The burden keeps falling onto individuals and communities who are far from having the time, resources, or understanding to do anything about it, said Kuttner, who served as the interim leader of the Green party of sa国际传媒 for a year starting in November 2021.

“Landslides are also often seen as random which leads people to be even less likely to do preparatory work,” Kuttner said.

The coroner’s report into Eliza Wing Mun Kuttner’s death warned 16 years ago that population growth pressure would likely result in more residential developments encroaching onto steeper slopes in many parts of the province.

“Whenever development occurs on sufficiently steep ground, as was the case with the Berkley-Riverside Escarpment, some degree of risk to human life and property will always be present. Even though such risk cannot be fully eliminated, it is possible to assess the level of risk and apply appropriate control measures, if that level of risk is deemed unacceptable,” Pawlowski wrote in his report.

He also recommended the province develop a comprehensive landslide hazard management strategy focused on prevention and mitigation risk, consider establishing a legislated standard for how landslide assessments should be conducted and co-ordinate the development of provincial guidelines to assist local governments in recognizing when a risk assessment should be carried out.

The recommendations also called for the province to develop and administer standardized training and education for local governments and their staff in identification of landslide hazard risks and interpretation of risk assessments prepared by qualified professionals, develop an internet-based databank of landslide hazard information and create an inter-ministry technical working group to oversee implementation of the recommendations.

While then-sa国际传媒 public safety minister John van Dongen, a member of the sa国际传媒 Liberal government of the time, said the province would “facilitate discussions” on the recommendations, he noted that land development is largely the responsibility of local government.

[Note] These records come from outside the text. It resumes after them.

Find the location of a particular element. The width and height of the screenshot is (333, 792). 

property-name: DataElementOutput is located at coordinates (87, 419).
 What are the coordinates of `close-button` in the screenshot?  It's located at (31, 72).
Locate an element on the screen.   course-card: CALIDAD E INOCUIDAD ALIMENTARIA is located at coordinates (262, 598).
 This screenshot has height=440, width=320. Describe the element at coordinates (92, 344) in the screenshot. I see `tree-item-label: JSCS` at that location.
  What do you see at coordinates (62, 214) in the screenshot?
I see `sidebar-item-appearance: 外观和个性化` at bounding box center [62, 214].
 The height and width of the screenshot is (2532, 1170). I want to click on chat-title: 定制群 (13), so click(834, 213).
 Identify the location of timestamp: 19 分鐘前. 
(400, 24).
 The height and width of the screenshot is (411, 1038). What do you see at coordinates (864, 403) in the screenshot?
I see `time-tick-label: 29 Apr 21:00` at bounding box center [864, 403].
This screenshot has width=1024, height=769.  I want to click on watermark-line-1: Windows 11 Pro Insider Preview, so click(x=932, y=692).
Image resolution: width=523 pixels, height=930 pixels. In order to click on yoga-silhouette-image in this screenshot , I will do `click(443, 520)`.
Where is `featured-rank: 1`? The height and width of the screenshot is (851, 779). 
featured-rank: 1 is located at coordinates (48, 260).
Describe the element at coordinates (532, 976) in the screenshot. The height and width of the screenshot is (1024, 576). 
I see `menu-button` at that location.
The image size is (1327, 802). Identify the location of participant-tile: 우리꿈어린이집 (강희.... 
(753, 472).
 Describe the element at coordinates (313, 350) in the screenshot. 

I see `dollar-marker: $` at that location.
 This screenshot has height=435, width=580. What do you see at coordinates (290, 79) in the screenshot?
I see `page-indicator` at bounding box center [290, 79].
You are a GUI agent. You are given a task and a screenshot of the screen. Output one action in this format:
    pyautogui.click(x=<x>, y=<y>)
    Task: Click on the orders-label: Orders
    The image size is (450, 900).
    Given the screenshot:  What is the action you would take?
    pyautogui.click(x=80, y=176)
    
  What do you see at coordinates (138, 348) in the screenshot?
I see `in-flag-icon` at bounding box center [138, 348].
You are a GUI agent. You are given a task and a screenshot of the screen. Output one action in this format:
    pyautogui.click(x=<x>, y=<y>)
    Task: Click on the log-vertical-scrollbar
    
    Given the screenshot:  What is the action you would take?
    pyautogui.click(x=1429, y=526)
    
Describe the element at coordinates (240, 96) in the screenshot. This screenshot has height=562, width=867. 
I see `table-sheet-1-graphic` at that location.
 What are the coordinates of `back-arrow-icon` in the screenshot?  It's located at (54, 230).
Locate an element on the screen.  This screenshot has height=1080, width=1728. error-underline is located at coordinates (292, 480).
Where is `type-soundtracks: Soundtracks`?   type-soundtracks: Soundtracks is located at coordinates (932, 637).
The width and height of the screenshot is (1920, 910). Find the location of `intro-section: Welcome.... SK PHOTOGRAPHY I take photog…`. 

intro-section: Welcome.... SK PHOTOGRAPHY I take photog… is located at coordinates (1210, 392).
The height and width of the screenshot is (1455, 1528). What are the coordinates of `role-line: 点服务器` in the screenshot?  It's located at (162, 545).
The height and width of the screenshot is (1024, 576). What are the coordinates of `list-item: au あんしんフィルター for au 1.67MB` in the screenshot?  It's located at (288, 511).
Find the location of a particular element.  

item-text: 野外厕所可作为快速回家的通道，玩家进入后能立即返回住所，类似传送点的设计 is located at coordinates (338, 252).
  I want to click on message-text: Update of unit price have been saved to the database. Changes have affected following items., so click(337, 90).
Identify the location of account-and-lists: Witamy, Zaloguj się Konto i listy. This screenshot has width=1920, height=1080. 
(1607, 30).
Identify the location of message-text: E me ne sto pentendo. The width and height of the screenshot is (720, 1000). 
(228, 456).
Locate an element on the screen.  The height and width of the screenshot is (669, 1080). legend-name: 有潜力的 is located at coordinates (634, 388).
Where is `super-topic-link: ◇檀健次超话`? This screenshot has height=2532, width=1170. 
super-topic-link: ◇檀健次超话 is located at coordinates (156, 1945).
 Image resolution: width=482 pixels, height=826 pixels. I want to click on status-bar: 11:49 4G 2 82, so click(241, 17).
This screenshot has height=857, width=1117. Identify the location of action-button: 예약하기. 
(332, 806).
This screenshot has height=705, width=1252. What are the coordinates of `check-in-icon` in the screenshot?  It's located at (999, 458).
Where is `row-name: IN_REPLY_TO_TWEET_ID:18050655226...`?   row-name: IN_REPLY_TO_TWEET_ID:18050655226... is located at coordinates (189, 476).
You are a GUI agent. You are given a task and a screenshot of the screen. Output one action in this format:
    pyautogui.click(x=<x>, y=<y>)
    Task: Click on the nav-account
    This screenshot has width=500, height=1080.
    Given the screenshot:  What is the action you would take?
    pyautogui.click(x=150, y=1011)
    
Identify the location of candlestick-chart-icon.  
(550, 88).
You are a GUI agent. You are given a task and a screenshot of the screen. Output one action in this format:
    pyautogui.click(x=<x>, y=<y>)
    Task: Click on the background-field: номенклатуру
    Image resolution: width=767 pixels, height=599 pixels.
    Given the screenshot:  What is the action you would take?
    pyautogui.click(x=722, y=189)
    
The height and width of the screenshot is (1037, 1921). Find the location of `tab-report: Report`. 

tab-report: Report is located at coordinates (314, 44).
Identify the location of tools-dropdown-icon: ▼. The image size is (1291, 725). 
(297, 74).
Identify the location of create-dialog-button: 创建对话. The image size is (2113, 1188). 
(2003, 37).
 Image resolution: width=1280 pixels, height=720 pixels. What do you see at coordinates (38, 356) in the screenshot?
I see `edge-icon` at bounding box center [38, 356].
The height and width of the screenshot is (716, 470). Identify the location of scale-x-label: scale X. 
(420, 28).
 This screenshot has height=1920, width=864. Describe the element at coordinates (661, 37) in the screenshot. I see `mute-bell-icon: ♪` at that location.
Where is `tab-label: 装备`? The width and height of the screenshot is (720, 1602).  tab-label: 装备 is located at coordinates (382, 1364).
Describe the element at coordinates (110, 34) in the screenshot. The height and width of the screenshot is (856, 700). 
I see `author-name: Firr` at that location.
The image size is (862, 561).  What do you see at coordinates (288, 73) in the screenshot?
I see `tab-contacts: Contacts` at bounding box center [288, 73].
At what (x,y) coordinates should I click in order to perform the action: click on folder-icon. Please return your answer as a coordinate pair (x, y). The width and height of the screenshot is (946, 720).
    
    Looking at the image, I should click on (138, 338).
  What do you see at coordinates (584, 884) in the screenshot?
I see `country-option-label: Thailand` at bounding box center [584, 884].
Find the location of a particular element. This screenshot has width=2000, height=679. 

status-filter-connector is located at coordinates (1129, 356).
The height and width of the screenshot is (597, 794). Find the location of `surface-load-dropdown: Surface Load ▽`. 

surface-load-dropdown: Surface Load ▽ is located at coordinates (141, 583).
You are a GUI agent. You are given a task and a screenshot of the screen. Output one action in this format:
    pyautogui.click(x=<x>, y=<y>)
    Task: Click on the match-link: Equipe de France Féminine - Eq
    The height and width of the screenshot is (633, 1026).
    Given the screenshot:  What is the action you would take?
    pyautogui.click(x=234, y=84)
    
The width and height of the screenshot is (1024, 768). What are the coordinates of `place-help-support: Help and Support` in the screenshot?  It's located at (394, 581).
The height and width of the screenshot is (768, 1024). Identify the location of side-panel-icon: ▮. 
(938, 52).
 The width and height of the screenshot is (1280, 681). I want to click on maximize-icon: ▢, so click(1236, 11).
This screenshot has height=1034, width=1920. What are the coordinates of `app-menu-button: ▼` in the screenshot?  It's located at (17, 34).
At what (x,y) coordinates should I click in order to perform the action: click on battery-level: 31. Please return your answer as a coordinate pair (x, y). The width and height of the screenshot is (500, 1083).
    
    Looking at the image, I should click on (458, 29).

In response to Postmedia questions, sa国际传媒 Ministry of Water, Land and Resource Stewardship officials also pointed to the authority and responsibilities held by local governments for landslide risks, including through official community plans and zoning.

In another response, provincial officials said the sa国际传媒 government had signed a contract with a firm in 2023 to collect high-resolution elevation data that will help make better land-use panning decisions, including managing landslide risks.

The coroner also recommended the Union of sa国际传媒 Municipalities help local governments to evaluate landslide risks and review reports, and to create a forum where local governments could share their knowledge.

But the UBCM said its executive was concerned about the role of local government in assessing landslide risk.

“The UBCM will work with the Municipal Insurance Association and the other professional associations concerned with this issue, once a provincial regulation is in place, to make governments aware of the measures they should consider in relation to landslide issues,” wrote Susan Gimse, the UBCM president at the time.